Programming with
Data Structures and Algorithms

Nile

We're going to do Nile again, this time without parallelism. However, if you thought we were going to let you get away with implementing it in Racket, you must be in de-Nile!

Program Specification

Please re-read the parallelism assignment. You are being asked to support two kinds of functionality: recommending a book and recommending a pair.

Any data structures you need you must define: you may not use built-in Java datatypes except when we indicate otherwise. You must also make sure you define your datatypes according to the design style laid out in this course.

The recommendation lists your program needs as input will be in files stored in a directory specified by the first command-line argument (accessible as args[0] in your main method). Each list will be stored in its own file, and every file in the directory will be an input list. Inside the lists every line will contain the description of a single book. Each book has a unique and unambiguous description; that is, if two lines in two different input lists are identical, they refer to the same book. Otherwise they refer to different books. Input lists will always contain at least two books, and they will never contain duplicates.

To retrieve the input lists, you should use the NileIO class we provide. It has two public static methods:

Support Code

We provide you the support code in a jar format, along with the javadoc.

We do not provide you with the source code (.java file) because we do not want you to concern yourself with the implementation of the classes we've written for you.

We would like you to use DrJava as your IDE. You will need to make sure the NileSupport jar is in your classpath. To do this, go to Project/Project Preferences, and then add the .jar to the classpath.

Part 1

Write a program in Java that performs the above tasks. Your program should consist of a file, Nile.java, containing a class with a main method, along with any other files you may need. Your program will be run in one of two ways:

  1. When run with one argument (the directory path), your program should print a list of the most popular pairs of books. The count should be first, followed by a newline, and each pair should be printed on its own line with only a plus sign separating the two books in the pair. For example,
              12
              Lewis Carroll, Alice in Wonderland+Douglas Hofstadter, Godel, Escher, Bach
              Frank Herbert, Dune+Arthur C. Clarke, Childhood's End
              Jane Austen, Emma+Emily Bronte, Wuthering Heights
            
    Each pair of books should only appear once, and order is irrelevant. Note that
              Lewis Carroll, Alice in Wonderland+Douglas Hofstadter, Godel, Escher, Bach
            
    and
              Douglas Hofstadter, Godel, Escher, Bach+Lewis Carroll, Alice in Wonderland
            
    count as the same pair.
  2. Your program may also be run with two arguments, accessable as args[0] and args[1] in your main method. The first argument will once again be the directory path and the second argument will be a book description string in the same format as the input lists. Your program should print a list of books most frequently paired with it, preceded by the count as above. For example,
              7
              Lewis Carroll, Alice in Wonderland
              Larry Niven, Ringworld
              N.K. Stouffer, The Legend of Rah and the Muggles
            
    If the given book description cannot be found in any input list, your program should print an error message and exit.

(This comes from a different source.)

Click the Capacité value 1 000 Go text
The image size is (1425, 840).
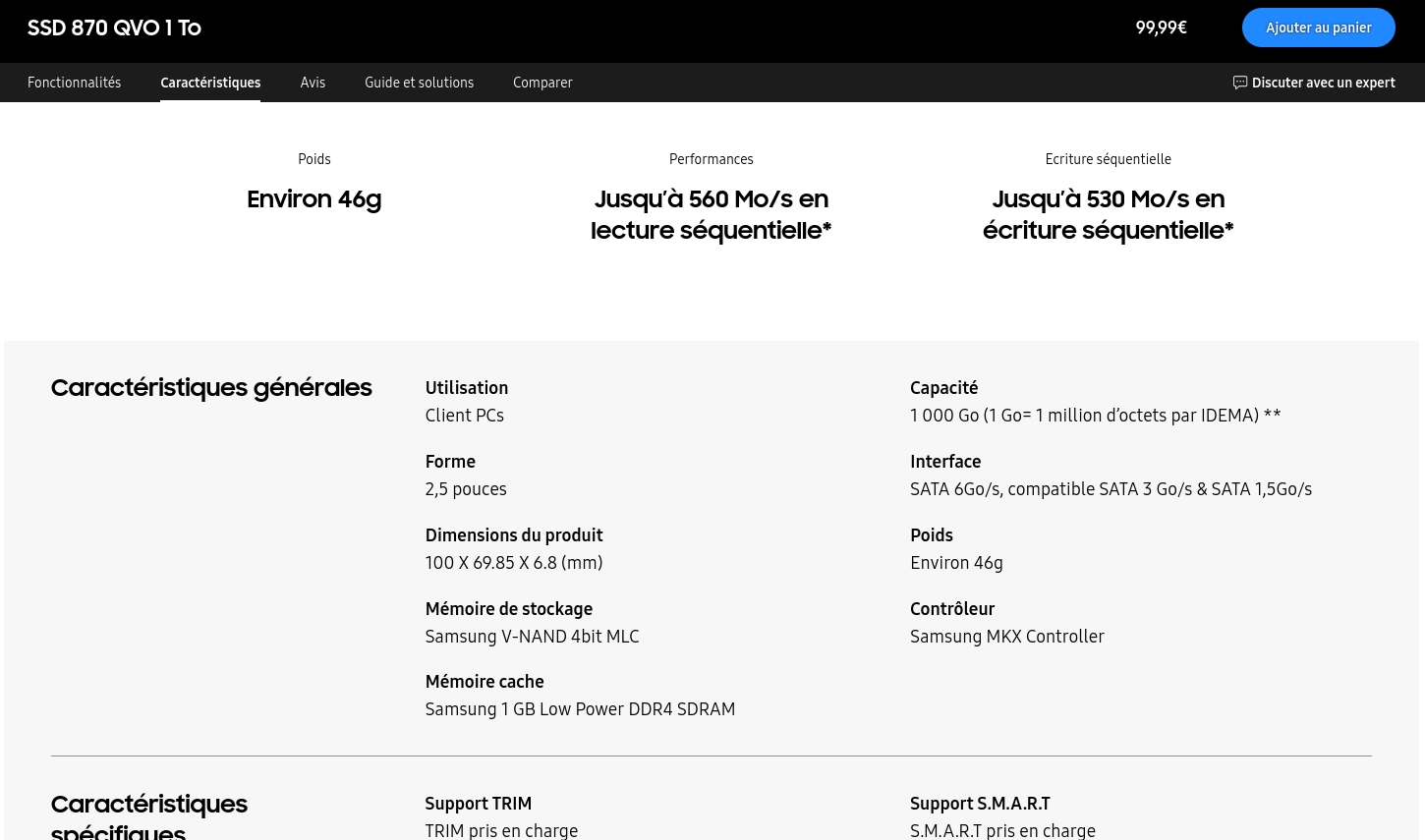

No matter which way your program is run, it should print an error message and exit if the given directory is inaccessible or empty. If one of the input list files in the directory is inaccessible, your program should ignore that file and continue.

Note: Java automatically splits command line arguments at spaces, so if you gave as arguments

     /some/path Edwin A. Abbott, Flatland
you would get the args array
    ["/some/path", "Edwin", "A.", "Abbott,", "Flatland"]
To avoid this, you must put quotes around your book descriptions, like so:
    /some/path "Edwin A. Abbott, Flatland"
resulting in the correct args array
    ["/some/math", "Edwin A. Abbott, Flatland"]

Your goal in this assignment is to produce a well-designed, working implementation. You do not need to focus on efficiency. Comment appropriately.

You may use the NileIO class we provide, but no outside code. To utilize the methods, import nile.* at the top of your main class.

Part 2 – The Task

We also want you to answer the following question. Suppose you wanted your program to be interactive and process several requests in a short period of time. In particular, if your program is part of the back-end of a popular server with lots of data, it should respond in as close to constant time as possible. How would you modify your solutions to Part 1 to obtain this? You don't need to provide code; just discuss the algorithms and data structures you would use, and how you might modify the design overall.

Turning in:

Your pdf file must be on Letter-sized paper. Mathematical content must be formatted appropriately. Please, no Arial.